Самое главное в поэзии — что такое поэт, и что такое его "я", и что такое его тональность. И тональность, или варьирование в тональности, прогресс в тональности, измеряется просодически, а не дидактически — у меня другого термина нет, наверное, надо другой придумать.
Тогда я хотела бы задать вам вопрос, который уже вчера задавала… Могут ли быть свободные стихи, которые бы вам нравились, и писали ли вы их сами?
Есть! Есть такое, да, есть такое. Я их сам писал и до сих пор иногда пишу, хотя в общем их было больше, когда мне было лет двадцать, двадцать два, двадцать три, двадцать четыре. В принципе я к этому отношусь не то чтобы с предубеждением, но просто мне интереснее заниматься, как бы сказать, стихотворением, то есть чем-то с внятной структурой. Но время от времени требуется отключиться от этого и переключиться на свободный стих, то есть на интонацию, на тональность, которую невозможно обрести в строфически и метрически организованном стихе. И поэтому ты сочиняешь примерно, и поэтому ты переходишь — иногда — чрезвычайно редко, в моем случае, — на свободный стих. Это вполне допустимая практика. Есть поэты, у которых мне это нравится. Не русские поэты — с русским свободным стихом у меня отношения довольно сложные, хотя, скажем, "Нашедший подкову" Мандельштама — замечательный пример того, как это можно делать. У всех остальных это получалось гораздо хуже или совсем не получалось. Есть несколько замечательных поэтов, есть несколько замечательных стихотворений — скажем, у Монтале, у Милоша, у моего любимого Кавафиса. Есть несколько замечательных стихотворений, написанных свободным стихом, у моего любимого Одена, да и у многих других. Но когда "Вы говорите "свободный стих", немедленно возникает вопрос: свободный от чего? Вы можете быть свободными только тогда, когда вы знаете, от чего вы освобождаетесь. Свободный стих сам по себе не существует — это реакция, это departure. Ну вот. Ну вот и все.
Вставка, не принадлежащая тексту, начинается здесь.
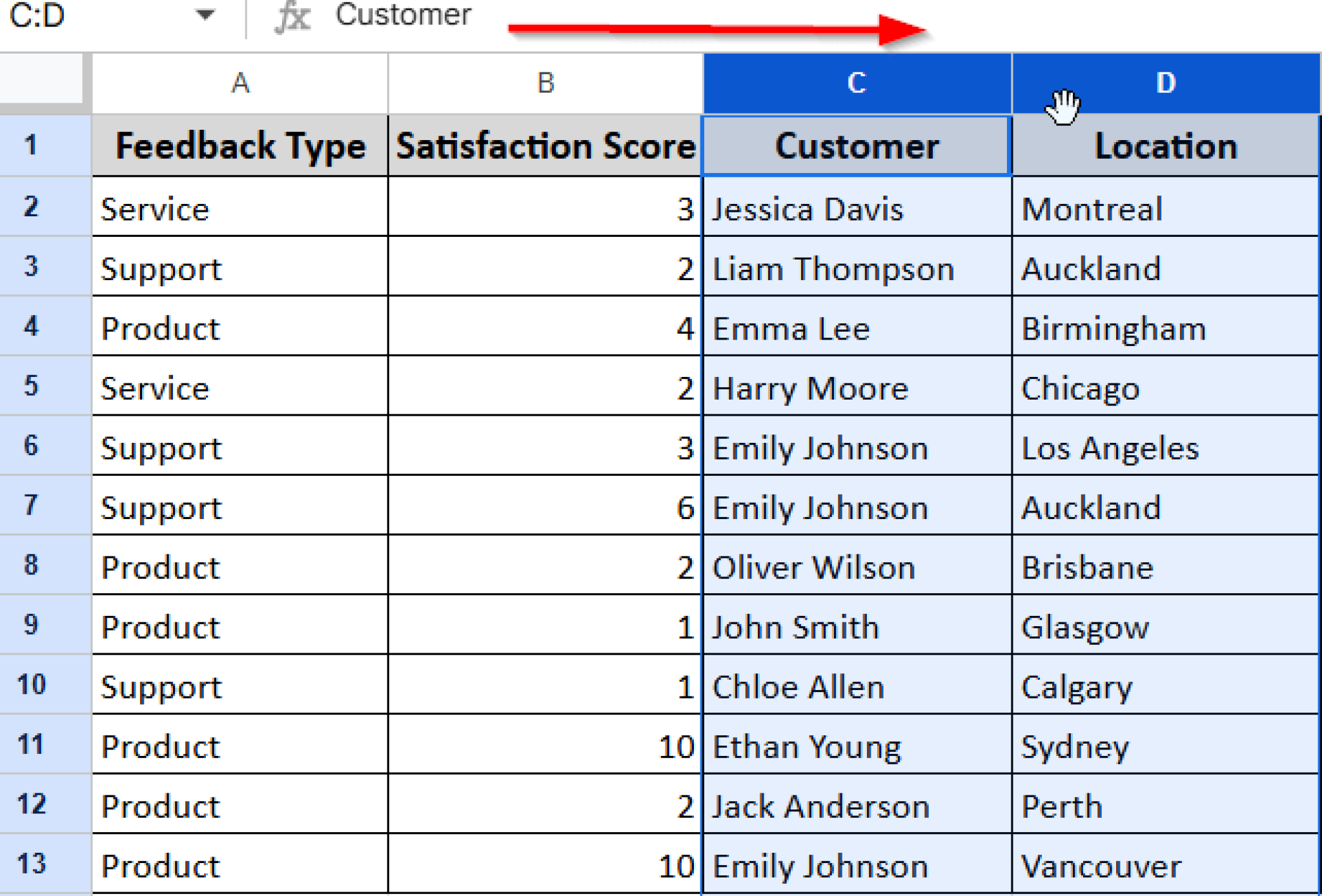Click the Location header cell
The width and height of the screenshot is (1322, 896).
1165,145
Свобода — это понятие детерминированное. В физике, скажем, детерминированное статикой, в политике — детерминированное рабством, и я думаю, что, если говорить о мире трансцендента, то о какой свободе может идти речь, если впереди имеется Страшный Суд? То же самое и со стихом — это "освобождение от".
Изменяется ли что-то у вас в соотношении между русским и американским языками? По-моему, все статьи, кроме статьи о Цветаевой и кроме "Стамбула", были написаны по-американски.
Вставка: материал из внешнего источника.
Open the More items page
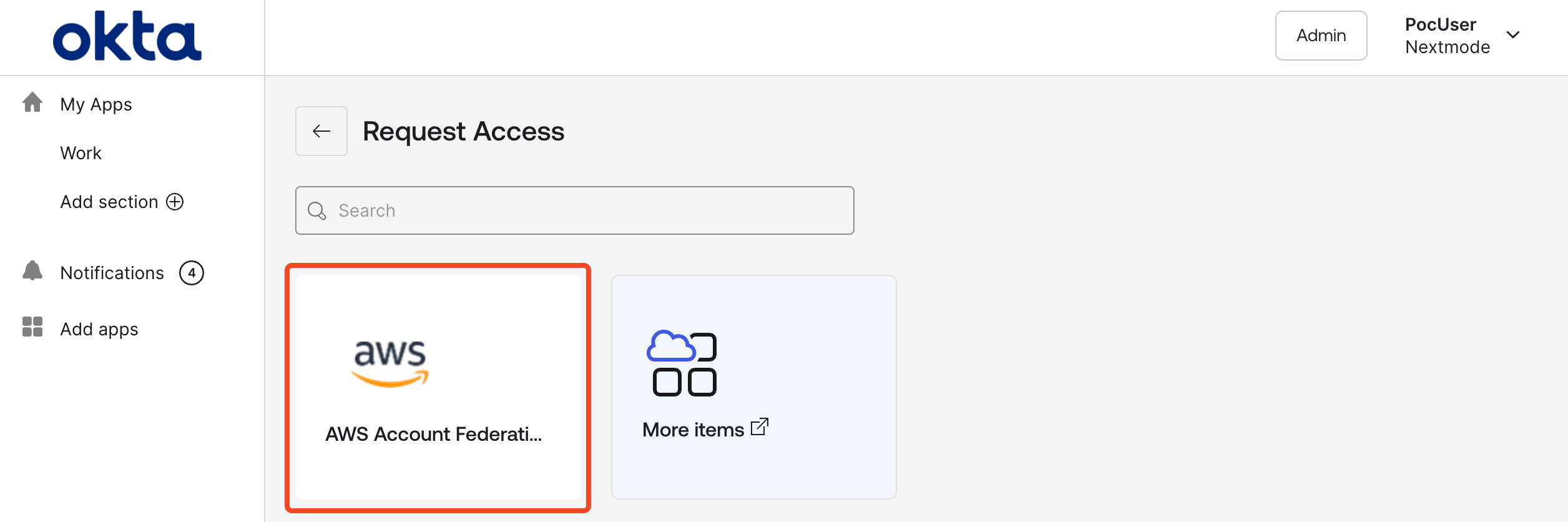The image size is (1568, 522). (753, 386)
По-английски… Нет, ничего не изменяется, все это более или менее диктуется обстоятельствами. Вообще, будь моя на то воля, я бы никаких статей не писал, я бы все это послал к свиньям. Но так уж складываются обстоятельства, что все время приходится что-то такое делать. У кого- то выходят книги, кому-то там надо написать предисловие, то-се, пятое-десятое, и поскольку я живу в Соединенных Штатах, то, как правило, писать это надо по-английски, потому что это просто быстрее. Можно было бы, конечно, написать по-русски, потом перевести на английский, но это уже полный бред, и так ни к какому сроку не поспеешь. Это все диктуется необходимостью, а не внутренним побуждением. Очень редко внутренним побуждением.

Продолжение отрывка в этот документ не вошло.